The self blaming bit will continue - I still blame myself even now. But it will make me attend my smear tests going forwards!

She has to rest.
It sounds cliche but rest really is the best thing. I didn't listen - went back to work too soon and got an infection ... I quickly learned rest is best!
The tiredness is something I have never experienced before and never want too again ...
practically having the house clean, clean sheets and frozen meals ready to ping was a godsend when I came home from hospital, as was having someone do the school runs for dd.

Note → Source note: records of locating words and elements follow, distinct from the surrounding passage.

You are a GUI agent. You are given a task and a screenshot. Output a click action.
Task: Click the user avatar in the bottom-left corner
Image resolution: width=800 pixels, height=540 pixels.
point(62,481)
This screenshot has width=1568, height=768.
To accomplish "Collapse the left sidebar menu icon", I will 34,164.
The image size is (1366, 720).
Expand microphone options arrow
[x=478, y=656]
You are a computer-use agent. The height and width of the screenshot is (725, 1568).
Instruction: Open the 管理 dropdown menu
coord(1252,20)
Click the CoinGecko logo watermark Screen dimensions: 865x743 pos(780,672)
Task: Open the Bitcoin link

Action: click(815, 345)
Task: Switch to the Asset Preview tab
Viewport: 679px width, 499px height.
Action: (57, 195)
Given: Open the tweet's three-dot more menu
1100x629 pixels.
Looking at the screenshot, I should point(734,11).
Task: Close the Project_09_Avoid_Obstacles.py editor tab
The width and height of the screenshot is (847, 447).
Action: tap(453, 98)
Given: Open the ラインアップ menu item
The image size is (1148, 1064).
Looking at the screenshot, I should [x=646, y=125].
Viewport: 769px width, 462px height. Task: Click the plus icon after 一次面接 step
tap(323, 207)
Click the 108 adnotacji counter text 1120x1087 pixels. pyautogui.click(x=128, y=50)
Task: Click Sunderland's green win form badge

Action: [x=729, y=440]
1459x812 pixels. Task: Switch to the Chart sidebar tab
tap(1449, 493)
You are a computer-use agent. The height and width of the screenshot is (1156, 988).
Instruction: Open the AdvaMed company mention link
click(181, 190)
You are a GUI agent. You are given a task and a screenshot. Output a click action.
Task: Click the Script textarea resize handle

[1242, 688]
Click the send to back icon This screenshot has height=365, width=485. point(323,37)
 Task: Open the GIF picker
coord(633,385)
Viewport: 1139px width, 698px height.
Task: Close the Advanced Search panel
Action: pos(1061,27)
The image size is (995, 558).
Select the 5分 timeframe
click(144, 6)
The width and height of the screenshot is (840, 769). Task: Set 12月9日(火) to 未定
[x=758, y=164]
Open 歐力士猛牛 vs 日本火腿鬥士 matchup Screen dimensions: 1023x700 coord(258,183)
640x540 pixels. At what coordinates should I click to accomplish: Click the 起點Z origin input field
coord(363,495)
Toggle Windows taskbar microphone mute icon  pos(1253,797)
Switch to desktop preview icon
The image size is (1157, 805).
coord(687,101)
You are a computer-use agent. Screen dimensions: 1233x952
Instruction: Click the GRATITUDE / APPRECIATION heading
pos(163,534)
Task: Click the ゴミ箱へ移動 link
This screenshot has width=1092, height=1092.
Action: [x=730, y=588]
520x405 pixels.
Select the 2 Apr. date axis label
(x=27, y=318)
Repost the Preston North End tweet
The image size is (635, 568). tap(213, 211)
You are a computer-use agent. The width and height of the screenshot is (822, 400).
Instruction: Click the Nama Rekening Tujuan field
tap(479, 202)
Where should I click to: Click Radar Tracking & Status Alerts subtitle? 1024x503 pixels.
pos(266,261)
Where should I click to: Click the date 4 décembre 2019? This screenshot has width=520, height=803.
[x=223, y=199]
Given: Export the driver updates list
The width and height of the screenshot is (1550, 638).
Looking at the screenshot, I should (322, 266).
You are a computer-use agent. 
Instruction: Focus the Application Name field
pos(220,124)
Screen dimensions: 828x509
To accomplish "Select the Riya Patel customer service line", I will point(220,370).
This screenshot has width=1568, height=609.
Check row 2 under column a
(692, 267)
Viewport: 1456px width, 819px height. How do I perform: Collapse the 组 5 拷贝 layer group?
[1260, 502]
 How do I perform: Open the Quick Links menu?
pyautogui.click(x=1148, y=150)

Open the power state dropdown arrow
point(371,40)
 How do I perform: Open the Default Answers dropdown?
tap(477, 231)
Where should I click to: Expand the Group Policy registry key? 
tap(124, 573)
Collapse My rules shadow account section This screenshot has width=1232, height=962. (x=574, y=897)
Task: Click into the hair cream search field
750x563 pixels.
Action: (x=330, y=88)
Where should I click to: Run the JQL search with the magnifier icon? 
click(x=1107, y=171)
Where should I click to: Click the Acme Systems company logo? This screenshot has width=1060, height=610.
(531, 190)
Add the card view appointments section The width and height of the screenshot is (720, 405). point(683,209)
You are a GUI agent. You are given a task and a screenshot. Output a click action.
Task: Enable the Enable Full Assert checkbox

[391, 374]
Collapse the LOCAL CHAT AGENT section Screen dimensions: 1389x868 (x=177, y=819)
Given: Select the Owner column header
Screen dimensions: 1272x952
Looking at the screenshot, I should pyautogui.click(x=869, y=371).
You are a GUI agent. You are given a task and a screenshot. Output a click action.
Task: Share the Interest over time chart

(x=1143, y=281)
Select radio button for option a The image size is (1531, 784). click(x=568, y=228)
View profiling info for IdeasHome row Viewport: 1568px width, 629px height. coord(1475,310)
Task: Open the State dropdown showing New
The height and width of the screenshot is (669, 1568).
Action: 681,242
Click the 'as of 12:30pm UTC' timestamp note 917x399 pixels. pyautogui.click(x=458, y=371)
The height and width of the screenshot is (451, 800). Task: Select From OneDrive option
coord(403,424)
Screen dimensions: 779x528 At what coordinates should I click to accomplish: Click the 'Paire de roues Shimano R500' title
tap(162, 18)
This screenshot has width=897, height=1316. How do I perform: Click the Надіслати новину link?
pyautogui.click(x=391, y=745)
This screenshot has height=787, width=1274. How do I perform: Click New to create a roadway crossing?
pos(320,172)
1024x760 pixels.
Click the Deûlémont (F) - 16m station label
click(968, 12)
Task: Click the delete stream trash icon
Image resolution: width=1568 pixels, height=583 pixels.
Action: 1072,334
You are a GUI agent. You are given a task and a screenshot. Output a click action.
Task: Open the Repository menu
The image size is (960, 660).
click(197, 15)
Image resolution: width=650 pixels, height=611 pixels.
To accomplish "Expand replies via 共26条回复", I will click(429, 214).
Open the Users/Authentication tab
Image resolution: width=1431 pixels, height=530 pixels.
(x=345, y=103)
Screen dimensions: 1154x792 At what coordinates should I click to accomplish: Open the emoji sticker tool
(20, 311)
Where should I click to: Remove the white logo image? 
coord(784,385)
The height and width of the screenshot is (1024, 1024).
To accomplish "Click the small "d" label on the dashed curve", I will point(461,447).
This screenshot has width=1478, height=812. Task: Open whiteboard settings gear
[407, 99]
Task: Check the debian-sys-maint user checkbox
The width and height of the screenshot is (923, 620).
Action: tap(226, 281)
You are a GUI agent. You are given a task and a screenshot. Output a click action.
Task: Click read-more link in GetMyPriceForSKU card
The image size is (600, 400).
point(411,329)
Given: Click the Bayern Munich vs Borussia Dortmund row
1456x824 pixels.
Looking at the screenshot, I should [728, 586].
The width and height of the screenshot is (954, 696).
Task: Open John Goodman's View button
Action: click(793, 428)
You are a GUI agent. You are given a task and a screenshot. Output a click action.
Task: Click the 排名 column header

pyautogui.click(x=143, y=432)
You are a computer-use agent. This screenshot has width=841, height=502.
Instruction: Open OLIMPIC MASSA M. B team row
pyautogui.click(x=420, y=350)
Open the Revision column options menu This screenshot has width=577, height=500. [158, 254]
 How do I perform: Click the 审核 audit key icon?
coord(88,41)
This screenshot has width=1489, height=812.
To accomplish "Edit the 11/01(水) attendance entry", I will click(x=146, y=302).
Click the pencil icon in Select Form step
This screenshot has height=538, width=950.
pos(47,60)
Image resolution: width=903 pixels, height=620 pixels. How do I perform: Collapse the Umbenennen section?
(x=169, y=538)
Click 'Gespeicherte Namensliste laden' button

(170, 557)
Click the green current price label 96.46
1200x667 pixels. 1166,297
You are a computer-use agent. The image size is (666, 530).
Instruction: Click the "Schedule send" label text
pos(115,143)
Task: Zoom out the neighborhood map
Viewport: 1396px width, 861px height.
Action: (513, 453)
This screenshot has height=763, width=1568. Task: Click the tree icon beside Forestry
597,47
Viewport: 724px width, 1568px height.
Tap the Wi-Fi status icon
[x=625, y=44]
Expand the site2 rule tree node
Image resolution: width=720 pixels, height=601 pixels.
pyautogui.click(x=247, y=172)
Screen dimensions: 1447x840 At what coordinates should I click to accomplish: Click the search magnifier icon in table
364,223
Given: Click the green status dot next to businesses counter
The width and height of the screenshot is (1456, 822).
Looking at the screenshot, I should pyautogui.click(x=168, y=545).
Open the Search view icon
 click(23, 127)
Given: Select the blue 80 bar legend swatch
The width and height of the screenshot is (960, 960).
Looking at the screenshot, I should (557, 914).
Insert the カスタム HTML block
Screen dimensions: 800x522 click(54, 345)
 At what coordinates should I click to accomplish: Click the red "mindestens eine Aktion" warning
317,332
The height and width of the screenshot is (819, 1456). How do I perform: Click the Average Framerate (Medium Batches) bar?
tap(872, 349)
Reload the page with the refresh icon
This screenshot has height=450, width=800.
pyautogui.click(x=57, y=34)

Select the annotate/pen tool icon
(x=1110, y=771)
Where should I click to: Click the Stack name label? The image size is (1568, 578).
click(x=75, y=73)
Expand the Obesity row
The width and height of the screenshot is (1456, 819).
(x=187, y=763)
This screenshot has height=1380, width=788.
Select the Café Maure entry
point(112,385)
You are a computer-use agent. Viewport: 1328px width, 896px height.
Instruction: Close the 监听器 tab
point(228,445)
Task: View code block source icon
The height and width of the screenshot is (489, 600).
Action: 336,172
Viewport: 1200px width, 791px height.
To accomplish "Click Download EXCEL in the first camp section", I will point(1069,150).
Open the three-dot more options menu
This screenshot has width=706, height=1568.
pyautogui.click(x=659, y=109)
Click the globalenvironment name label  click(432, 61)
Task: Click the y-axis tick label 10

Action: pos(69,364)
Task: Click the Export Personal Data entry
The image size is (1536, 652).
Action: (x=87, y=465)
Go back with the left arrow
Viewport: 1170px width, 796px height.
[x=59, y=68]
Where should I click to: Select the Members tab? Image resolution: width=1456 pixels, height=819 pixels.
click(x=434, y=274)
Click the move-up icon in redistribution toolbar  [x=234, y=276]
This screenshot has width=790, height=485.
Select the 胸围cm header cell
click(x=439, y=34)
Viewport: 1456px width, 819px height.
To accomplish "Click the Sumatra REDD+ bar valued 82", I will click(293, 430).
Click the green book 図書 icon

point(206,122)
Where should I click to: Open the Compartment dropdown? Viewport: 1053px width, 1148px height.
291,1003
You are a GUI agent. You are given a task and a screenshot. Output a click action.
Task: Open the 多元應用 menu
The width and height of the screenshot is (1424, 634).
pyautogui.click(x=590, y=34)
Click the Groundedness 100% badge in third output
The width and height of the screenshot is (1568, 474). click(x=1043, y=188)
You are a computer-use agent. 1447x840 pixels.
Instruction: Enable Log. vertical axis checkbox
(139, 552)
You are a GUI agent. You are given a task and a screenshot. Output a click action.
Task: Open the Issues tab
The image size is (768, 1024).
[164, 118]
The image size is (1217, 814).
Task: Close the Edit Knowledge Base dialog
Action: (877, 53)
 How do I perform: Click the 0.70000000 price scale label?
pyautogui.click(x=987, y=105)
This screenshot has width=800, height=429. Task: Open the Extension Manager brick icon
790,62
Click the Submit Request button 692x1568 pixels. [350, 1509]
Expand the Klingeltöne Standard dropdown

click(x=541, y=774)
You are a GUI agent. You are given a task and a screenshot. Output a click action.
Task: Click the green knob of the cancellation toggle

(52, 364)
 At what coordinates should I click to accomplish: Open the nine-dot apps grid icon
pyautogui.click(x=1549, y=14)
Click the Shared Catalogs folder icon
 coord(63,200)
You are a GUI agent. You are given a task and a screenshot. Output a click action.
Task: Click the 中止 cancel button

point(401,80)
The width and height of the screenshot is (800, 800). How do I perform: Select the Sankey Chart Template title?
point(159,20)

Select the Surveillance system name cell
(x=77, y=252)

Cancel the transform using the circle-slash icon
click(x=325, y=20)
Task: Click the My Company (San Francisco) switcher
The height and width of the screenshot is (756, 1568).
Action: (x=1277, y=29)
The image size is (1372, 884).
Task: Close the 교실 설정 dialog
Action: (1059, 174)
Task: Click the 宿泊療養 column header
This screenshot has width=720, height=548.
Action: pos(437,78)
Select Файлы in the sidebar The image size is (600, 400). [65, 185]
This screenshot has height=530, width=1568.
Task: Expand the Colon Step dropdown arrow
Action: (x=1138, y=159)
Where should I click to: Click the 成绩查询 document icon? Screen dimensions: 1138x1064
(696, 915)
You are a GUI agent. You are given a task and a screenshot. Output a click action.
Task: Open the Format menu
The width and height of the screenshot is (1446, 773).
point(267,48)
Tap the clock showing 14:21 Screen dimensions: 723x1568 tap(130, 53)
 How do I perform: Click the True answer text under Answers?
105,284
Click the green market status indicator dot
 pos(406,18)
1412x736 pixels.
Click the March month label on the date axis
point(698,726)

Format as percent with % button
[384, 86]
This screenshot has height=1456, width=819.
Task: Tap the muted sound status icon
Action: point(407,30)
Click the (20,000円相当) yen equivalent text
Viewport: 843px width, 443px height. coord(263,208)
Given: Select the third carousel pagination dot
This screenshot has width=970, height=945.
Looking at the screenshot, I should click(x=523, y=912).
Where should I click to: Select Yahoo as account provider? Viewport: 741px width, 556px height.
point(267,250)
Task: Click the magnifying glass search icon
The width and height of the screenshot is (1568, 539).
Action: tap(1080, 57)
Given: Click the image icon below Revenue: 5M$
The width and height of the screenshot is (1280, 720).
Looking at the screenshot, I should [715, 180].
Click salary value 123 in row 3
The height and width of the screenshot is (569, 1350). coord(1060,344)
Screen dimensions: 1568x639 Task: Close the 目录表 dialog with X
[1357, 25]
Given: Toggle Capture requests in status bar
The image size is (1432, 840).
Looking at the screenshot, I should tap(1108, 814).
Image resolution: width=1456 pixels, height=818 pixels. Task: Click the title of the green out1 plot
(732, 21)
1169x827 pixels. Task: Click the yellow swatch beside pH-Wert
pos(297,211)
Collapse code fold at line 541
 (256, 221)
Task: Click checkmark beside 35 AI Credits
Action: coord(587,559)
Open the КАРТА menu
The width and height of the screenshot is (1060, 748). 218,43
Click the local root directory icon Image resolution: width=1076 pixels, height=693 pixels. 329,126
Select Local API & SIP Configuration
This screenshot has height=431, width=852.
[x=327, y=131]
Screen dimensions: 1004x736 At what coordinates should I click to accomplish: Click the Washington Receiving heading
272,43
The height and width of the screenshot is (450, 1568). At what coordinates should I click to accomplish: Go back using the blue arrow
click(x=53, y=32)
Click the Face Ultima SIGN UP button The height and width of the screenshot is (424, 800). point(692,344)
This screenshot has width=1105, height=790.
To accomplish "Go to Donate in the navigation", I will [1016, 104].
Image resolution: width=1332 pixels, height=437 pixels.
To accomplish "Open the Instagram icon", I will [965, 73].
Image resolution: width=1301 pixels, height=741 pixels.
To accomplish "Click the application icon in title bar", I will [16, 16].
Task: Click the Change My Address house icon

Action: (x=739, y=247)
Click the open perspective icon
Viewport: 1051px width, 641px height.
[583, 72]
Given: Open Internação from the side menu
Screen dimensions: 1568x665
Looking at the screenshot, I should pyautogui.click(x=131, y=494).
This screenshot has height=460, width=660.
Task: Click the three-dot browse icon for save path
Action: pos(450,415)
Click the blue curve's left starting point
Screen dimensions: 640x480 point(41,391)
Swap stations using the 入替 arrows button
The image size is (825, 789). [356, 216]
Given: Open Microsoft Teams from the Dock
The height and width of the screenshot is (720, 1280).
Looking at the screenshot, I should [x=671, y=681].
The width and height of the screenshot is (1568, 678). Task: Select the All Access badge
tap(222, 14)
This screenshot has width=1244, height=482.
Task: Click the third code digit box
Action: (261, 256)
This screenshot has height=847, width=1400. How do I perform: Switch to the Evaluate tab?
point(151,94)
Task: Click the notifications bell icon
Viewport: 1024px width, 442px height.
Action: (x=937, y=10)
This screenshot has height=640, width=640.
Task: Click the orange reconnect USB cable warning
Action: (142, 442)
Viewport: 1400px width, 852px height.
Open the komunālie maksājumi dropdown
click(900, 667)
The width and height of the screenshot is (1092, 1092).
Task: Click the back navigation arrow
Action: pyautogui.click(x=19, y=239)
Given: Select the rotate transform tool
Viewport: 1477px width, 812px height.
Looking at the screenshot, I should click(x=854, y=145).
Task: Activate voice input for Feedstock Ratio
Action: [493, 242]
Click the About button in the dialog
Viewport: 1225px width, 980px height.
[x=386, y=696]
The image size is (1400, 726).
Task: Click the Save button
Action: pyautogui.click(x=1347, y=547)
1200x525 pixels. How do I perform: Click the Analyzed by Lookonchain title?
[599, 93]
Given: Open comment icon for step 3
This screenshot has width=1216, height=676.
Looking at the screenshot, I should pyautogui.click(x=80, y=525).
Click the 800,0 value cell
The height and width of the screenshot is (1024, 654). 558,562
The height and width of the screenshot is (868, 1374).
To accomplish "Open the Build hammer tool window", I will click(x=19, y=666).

She may surprise you in that she'll realise she has to take it slowly and carefully and actually rest for the best outcome - the doctors were very insistent about rest Hmm and I can see why now I'm on the other side

Sparklybanana · 13/01/2019 00:27

Sounds like you’re doing a sterling job. It’s good she’s in denial at this point. Neither of you know what the diagnosis is yet and being positive is not a bad thing. You’re upset because you love her and because you’re empathetic. You can feel yourself in her shoes because you have a daughter like her and you’ve made the same choices as she did (not getting smears). This could be you and that’s terrifying. I’m not saying this is why you’re ‘more’ upset but it’s part of the reason and it’s fair enough. She’s not upset outwardly but I’m sure she’s just trying to fill the void with anything as long as it’s not shear terror and grief and what ifs. Just be there for her. Don’t treat her like she’s an invalid. Small things make huge differences.